Мол-мулк, бола-чақа ҳаёти дунё зийнатидир. Боқий қолгувчи солиҳ амаллар Роббинг ҳузурида савоб ва умид жиҳатидан яхшироқдир. (Ҳа, молу мулк, бола-чақа бу дунёнинг зийнатидир, аммо қиймати эмасдир. Исломда зийнатга ҳам ҳалол-пок бўлиш шарти ила изн берилган. Аммо зийнатлар ҳаёт қадрини ўлчовчи қийматга айлантирилмаган. Зийнатга зийнат деб қаралган. Исломда боқий қолувчи солиҳ амаллар қиймат саналади.
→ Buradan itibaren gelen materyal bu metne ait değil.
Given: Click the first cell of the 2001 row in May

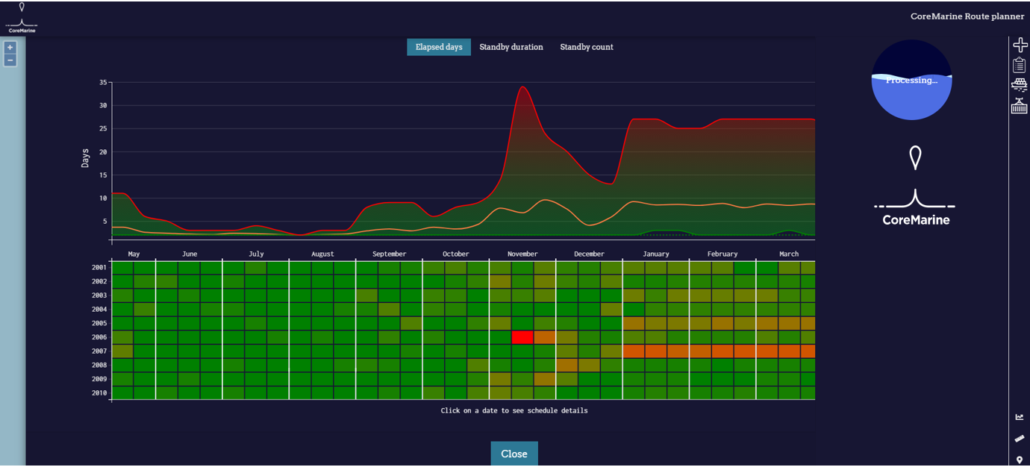Looking at the screenshot, I should [122, 267].
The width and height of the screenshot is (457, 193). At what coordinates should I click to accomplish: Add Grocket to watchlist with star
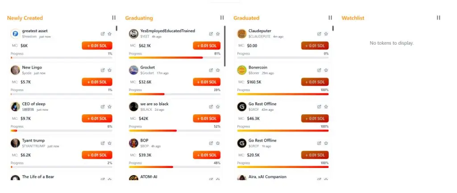click(x=218, y=70)
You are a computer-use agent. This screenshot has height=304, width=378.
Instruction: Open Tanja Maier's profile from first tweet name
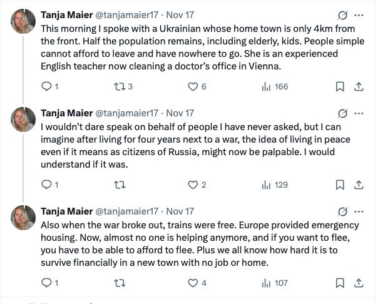(66, 14)
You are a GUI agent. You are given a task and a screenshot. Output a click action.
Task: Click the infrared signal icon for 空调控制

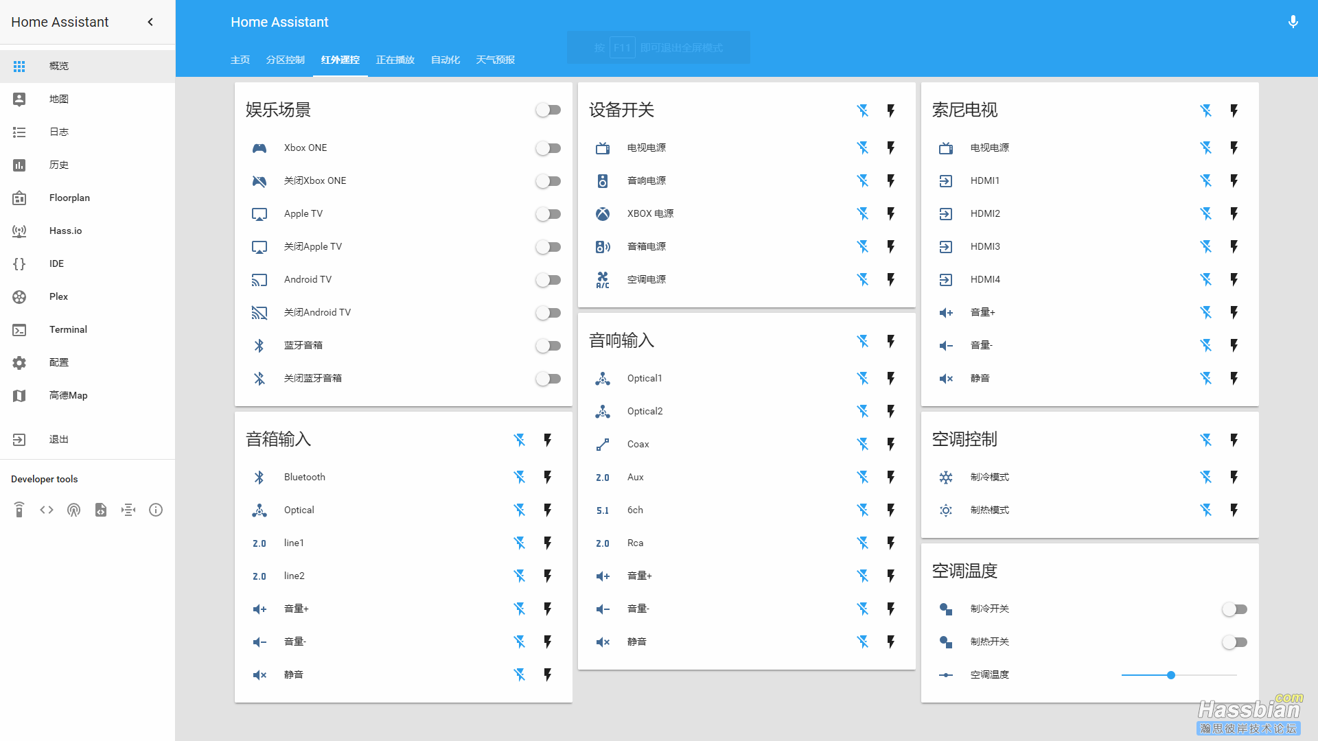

Инсонга унинг иймони ва яхши амалига қараб қиймат берилади.)

Malayca: 

Harta benda dan anak pinak itu, ialah perhiasan hidup di dunia; dan amal-amal soleh yang kekal faedahnya itu lebih baik pada sisi Tuhanmu sebagai pahala balasan, dan lebih baik sebagai asas yang memberi harapan.

Arnavutça: 

Pasuria dhe djemtë janë stoli e jetës së kësaj bote, por veprat e mira, që mbetën përherë, janë më mirë të shpërblyera te Zoti dhe janë shpresë më e mirë.

Bulgarca: 

Имотите и децата са украсата на земния живот, но непреходните праведни дела са най-доброто за въздаяние при твоя Господ и са най-доброто за надежда.

Sırpça: 

Богатство и синови су украс у животу на овом свету, а добра дела, која вечно остају, биће од Господара твог боље награђена и оно у шта се човек може поуздати.

Çekçe: 

Majetek a synové jsou života pozemského ozdobou, však zbožné skutky, jež trvalé hodnoty jsou, u Pána tvého lepší odměnu i naději míti budou

Urduca: 

یہ مال اور یہ اولاد محض دُنیوی زندگی کی ایک ہنگامی آرائش ہے اصل میں تو باقی رہ جانے والی نیکیاں ہی تیرے رب کے نزدیک نتیجے کے لحاظ سے بہتر ہیں اور اُنہی سے اچھی اُمّیدیں وابستہ کی جا سکتی ہیں

Tacikçe: 

Дороиву фарзанд зебу зиннатҳои ин зиндагонии дунёст ва кирдорҳои нек, ки ҷовидон бар ҷой мемонанд, назди Парвардигорат беҳтар ва умед бастан ба онҳо некӯтар аст.

Tatarca: 

Мал һәм балалар дөнья тереклегенең зиннәтләредер, әмма мәңге калачак нәрсә изге гамәлләрдер, ул изге гамәлләр Раббың хозурында дөнья малыннан һәм балалардан хәерлерәктер, нигъмәт йөзеннән һәм кешенең өмет иткән нәрсәсенең яхшырагыдыр.

Endonezyaca: 

Harta dan anak-anak adalah perhiasan kehidupan dunia tetapi amalan-amalan yang kekal lagi saleh adalah lebih baik pahalanya di sisi Tuhanmu serta lebih baik untuk menjadi harapan.

Amharca: 

ገንዘብና ወንዶች ልጆች የቅርቢቱ ሕይወት ጌጦች ናቸው፡፡ መልካሞቹም ቀሪዎች (ሥራዎች) እጌታህ ዘንድ በምንዳ በላጭ ናቸው፡፡ በተስፋም በላጭ ናቸው፡፤

Tamilce: 

செல்வமும் ஆண்பிள்ளைகளும் உலக வாழ்க்கையின் அலங்காரமாகும். ஆனால், என்றென்றும் நிலையாக இருக்கக்கூடிய நற்செயல்கள்தான் உம் இறைவனிடம் (உங்களுக்கு) நன்மையாலும் சிறந்தவை; இன்னும், ஆசையாலும் சிறந்தவையாகும்.

Korece: 

재물과 자손은 현세의 장식 에 불과하나 선행으로 주님으로 부터 가장 좋은 보상과 가장 좋은소망을 가질 것이라

Vietnamca: 

Của cải và con cái là những thứ trang hoàng của đời sống trần tục này (rồi sẽ sớm mất đi) và chỉ những việc làm ngoan đạo và thiện tốt mới còn mãi, chỉ có những việc làm ngoan đạo và thiện tốt mới được hưởng phần thưởng tốt đẹp nhất ở nơi Allah và mới là niềm hy vọng tốt đẹp nhất.